Figure 1 Immunological parameter differences between Dagu chickens and Wenchang chickens with or without Salmonella infection at 28 days old. (A) The percent of macrophages in peripheral blood differences between Dagu chickens and Wenchang chickens (n=12~13 per group); (B) Comparation of H/Lratio in peripheral blood between Dagu chickens and Wenchang chickens (n=12~13 per group); (C) Concentration differences of IL17 in serum between Dagu chickens and Wenchang chickens (n=10~11 per group); (D) Concentration differences of IL23 in serum between Dagu chickens and Wenchang chickens (n=10~11 per group); (E) Concentration differences of G-CSF in serum between Dagu chickens and Wenchang chickens (n=10~11 per group). P < 0.05 (*), P < 0.01 (**) or P < 0.001 (***).

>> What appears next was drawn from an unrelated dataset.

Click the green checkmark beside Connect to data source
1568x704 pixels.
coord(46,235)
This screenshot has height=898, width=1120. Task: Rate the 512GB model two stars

Advantage of the stronger phagocytic ability of macrophages in Dagu chickens

To compare the phagocytic ability of peripheral blood macrophages between Dagu chickens and Wenchang chickens, 100 chicks of each breed were randomly divided into a control group and an infection group. At 14 days of age, the phagocytosis index of macrophages was significantly increased after Salmonella challenge, especially at 6 hours after infection (6 hpi) (Figure 2A). A similar trend existed for macrophage phagocytosis rate (Figure 2B). Remarkably, whether it was the phagocytosis index or phagocytosis rate of macrophages, Dagu chickens were always higher than Wenchang chickens, which was more significant after Salmonella challenge. Furthermore, at 28 days of age, under non-infection conditions, the phagocytosis index and phagocytosis rate of macrophages in Dagu chickens were significantly increased than Wenchang chickens, while the difference decreased after Salmonella challenge (Figures 2C, D). The results showed that the difference in the phagocytic ability of macrophages between Wenchang chickens and Dagu chickens at the early stage depended mainly on the stimulation of the external pathogenic environment. However, with age, differences in phagocytic ability were directly manifested and related to species specificity. Furthermore, the body weight of Dagu chickens was significantly increased compared to the body weight of Wenchang chickens at 14 days old, while the difference disappeared at 28 days old (Supplementary Figure S2). Overall, the advantage of the macrophage phagocytic ability of Dagu chickens was more prominent.

FIGURE 2

Figure 2 Stronger phagocytic ability of macrophages in Dagu chickens. Detection of phagocytic ability after isolation of peripheral blood macrophages in two breeds of chickens of different ages with or without Salmonella infection. (A) Comparison of phagocytosis index differences at 14 days old (n=8~14 per group); (B) Comparison of phagocytosis rate differences at 14 days old (n=8~14 per group); (C) Comparison of phagocytosis index differences at 28 days old (n=10~12 per group); (D) Comparison of phagocytosis rate differences at 28 days old (n=10~12 per group). P < 0.05 (*), P < 0.01 (**) or P < 0.001 (***).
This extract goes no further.